Abstract

Since the landmark Institute of Medicine’s (IOM’s) 2000 report first focused attention to the problem of the safety of inpatient care, it has been a priority of hospital staffs, administrators, and policymakers. Despite remarkable progress in the 20 years since the IOM report, there is still much unknown about how these improvements in safety have been achieved. Using a 12-year (2004 – 2015) panel of Florida acute-care general hospitals, we estimate the relationship between hospital quality-review (QR) spending and patient-safety outcomes, using a composite measure of patient safety (PSI-90) from the Agency for Healthcare Research and Quality. Our identification strategy to account for endogenous QR spending relies on exogeneity from within the hospital, in which we use staffing of non-acute ancillary services as instruments for QR spending.
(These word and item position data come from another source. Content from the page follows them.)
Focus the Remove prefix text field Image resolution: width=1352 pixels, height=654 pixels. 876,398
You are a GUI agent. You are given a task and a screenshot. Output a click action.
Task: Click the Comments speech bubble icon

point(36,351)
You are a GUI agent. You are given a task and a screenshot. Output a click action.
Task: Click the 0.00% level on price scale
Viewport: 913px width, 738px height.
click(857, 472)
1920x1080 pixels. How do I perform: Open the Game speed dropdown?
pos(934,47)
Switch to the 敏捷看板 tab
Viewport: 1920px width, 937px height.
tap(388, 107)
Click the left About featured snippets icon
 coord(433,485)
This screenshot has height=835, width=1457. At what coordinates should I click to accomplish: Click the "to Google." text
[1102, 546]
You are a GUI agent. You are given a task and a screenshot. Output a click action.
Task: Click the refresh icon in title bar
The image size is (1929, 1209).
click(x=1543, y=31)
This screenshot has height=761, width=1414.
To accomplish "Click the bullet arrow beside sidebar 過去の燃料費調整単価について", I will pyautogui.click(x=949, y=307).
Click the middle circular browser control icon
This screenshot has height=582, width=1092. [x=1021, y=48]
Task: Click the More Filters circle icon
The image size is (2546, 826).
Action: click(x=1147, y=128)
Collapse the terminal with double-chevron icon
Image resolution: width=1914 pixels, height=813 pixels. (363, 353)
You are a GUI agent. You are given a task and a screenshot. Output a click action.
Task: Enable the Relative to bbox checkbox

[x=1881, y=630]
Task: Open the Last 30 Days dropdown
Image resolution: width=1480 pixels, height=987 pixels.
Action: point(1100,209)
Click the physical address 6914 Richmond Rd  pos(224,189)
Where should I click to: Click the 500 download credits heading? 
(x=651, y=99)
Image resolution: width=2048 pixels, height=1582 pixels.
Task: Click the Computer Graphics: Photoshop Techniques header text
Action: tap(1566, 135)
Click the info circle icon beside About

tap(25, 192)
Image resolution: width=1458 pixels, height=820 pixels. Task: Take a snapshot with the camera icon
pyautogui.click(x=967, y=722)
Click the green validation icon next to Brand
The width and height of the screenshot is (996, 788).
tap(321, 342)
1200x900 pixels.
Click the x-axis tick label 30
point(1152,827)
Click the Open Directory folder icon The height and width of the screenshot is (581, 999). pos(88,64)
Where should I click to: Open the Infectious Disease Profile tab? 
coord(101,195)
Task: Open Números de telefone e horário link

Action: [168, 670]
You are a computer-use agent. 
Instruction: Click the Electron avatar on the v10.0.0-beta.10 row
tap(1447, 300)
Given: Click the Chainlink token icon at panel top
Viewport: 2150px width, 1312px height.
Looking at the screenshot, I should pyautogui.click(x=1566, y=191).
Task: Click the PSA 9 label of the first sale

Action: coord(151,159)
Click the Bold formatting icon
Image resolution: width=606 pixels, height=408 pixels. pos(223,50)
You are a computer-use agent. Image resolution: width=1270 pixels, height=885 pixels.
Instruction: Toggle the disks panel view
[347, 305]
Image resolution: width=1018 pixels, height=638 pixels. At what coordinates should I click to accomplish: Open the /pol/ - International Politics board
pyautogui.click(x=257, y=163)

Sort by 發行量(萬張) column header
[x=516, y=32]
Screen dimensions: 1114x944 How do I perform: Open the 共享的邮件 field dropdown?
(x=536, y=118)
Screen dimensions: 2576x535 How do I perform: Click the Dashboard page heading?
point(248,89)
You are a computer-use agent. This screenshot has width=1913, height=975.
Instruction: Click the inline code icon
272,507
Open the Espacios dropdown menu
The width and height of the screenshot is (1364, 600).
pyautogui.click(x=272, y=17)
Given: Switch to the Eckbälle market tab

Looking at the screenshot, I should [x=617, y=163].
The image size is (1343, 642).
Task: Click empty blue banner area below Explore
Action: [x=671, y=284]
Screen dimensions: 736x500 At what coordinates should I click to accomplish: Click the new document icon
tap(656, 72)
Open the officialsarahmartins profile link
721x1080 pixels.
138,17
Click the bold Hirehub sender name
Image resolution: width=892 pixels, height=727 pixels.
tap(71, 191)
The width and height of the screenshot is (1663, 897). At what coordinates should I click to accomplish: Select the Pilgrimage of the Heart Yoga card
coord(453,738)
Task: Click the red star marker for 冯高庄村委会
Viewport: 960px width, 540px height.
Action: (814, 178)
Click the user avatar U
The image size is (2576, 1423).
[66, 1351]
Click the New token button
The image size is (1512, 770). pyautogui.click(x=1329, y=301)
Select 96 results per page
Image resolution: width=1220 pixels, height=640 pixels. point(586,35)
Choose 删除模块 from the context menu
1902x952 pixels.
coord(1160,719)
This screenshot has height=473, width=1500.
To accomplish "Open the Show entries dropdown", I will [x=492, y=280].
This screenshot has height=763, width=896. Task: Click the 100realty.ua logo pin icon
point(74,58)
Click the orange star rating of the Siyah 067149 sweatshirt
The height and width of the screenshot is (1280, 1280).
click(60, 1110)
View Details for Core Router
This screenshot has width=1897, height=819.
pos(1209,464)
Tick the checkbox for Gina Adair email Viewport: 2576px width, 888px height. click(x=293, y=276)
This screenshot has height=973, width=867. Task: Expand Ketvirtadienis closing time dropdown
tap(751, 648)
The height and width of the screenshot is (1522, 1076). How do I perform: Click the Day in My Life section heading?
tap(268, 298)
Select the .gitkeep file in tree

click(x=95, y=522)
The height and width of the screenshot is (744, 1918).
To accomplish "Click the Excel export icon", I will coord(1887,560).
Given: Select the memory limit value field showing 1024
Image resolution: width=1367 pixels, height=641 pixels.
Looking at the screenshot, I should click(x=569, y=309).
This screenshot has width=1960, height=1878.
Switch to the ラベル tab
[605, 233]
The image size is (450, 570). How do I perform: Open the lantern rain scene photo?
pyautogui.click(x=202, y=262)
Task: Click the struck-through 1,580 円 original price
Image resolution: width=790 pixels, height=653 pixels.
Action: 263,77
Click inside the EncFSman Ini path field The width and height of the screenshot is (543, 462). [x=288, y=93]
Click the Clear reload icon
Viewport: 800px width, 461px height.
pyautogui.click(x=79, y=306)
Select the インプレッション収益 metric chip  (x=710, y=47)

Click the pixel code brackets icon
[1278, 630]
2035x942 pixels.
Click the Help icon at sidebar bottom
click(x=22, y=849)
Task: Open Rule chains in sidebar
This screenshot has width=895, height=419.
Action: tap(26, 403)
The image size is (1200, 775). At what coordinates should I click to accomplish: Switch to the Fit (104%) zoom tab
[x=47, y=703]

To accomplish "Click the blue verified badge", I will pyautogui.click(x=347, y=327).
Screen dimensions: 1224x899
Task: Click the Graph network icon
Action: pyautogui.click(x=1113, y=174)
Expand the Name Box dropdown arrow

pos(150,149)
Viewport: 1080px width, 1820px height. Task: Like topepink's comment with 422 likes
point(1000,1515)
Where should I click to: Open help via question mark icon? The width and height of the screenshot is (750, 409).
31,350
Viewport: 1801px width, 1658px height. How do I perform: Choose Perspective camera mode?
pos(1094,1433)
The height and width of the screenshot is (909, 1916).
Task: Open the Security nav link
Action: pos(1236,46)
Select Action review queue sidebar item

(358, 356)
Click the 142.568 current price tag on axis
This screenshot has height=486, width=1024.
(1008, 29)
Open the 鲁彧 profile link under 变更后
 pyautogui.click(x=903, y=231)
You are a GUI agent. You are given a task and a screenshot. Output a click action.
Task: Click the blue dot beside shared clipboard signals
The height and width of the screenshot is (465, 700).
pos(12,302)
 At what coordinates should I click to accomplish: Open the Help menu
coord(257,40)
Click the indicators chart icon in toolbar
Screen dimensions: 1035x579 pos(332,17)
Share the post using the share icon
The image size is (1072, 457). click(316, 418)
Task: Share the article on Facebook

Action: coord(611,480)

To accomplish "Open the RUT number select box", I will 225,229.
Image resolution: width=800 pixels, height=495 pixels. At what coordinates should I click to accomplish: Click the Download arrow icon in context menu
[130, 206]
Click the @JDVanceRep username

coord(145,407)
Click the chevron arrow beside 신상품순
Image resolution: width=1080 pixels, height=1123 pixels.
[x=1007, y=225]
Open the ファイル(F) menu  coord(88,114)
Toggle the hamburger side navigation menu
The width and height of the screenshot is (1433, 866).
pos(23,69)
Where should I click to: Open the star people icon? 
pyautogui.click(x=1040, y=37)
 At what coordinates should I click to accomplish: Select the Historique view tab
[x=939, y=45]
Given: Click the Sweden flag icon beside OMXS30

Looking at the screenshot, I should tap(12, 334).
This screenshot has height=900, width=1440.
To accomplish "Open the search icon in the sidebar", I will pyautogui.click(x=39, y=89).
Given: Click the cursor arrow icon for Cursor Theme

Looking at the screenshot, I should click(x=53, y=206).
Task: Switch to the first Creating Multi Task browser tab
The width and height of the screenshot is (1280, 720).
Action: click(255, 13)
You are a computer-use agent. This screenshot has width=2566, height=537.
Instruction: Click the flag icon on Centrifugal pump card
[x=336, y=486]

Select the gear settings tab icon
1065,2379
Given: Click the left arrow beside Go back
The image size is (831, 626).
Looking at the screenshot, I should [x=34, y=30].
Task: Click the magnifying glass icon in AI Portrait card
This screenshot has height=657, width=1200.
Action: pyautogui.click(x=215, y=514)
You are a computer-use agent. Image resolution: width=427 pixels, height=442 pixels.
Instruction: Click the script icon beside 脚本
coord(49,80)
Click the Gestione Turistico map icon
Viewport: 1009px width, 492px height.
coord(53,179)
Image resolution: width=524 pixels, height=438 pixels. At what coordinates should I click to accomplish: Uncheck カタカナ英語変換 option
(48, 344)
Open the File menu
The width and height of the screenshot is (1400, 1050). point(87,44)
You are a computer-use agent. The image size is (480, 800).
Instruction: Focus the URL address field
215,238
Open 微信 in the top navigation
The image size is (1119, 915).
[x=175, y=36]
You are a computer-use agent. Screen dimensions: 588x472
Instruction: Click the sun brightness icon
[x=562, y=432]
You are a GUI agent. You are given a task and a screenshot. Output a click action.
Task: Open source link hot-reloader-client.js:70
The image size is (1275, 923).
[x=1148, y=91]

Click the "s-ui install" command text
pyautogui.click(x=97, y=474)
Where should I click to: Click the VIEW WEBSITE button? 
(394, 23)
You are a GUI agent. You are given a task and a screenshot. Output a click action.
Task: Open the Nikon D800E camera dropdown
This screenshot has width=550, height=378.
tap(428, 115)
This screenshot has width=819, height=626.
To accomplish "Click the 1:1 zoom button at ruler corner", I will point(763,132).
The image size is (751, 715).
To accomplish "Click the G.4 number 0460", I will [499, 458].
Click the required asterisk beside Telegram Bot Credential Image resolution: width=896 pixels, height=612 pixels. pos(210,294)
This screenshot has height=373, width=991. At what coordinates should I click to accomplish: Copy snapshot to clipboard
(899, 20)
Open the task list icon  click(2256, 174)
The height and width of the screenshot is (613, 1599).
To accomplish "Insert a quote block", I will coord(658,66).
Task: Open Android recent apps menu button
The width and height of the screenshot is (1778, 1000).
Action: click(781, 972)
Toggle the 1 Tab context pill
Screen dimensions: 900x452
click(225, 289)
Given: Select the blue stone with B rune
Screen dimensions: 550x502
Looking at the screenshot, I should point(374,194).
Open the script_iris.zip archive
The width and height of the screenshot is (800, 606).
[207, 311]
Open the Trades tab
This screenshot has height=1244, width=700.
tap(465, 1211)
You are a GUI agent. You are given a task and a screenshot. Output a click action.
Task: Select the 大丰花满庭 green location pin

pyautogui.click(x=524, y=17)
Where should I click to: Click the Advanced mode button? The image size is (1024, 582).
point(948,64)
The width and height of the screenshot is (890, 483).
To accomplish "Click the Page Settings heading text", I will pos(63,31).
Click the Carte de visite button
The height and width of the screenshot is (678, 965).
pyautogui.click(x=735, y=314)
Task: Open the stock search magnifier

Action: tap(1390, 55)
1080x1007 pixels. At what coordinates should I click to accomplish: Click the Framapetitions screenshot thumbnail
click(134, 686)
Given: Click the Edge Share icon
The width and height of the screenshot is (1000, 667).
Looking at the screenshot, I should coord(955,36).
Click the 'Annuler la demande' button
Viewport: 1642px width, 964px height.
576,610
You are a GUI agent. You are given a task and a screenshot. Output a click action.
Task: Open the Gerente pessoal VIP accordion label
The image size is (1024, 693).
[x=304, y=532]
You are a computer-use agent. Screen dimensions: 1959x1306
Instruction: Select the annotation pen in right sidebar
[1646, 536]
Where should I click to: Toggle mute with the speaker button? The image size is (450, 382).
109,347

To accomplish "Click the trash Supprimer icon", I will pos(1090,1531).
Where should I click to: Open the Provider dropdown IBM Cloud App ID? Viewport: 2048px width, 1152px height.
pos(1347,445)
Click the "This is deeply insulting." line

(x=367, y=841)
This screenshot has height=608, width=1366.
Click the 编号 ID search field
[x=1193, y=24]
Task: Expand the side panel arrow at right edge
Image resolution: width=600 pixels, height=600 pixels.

Estimation of hospital fixed effects (FE) and fixed effects with instrumental variables (FEIV) models both yield statistically significant and beneficial effects of QR spending on patient safety, with much larger effects in the FEIV model. From this model, we find, on average, that a 10 percent increase in QR spending is associated with a 2.5 percent (0.25 elasticity) beneficial decrease in patient-safety events (i.e. PSI-90). Broadly, this study represents a unique contribution to the literature by examining the direct relationship between hospital spending and quality.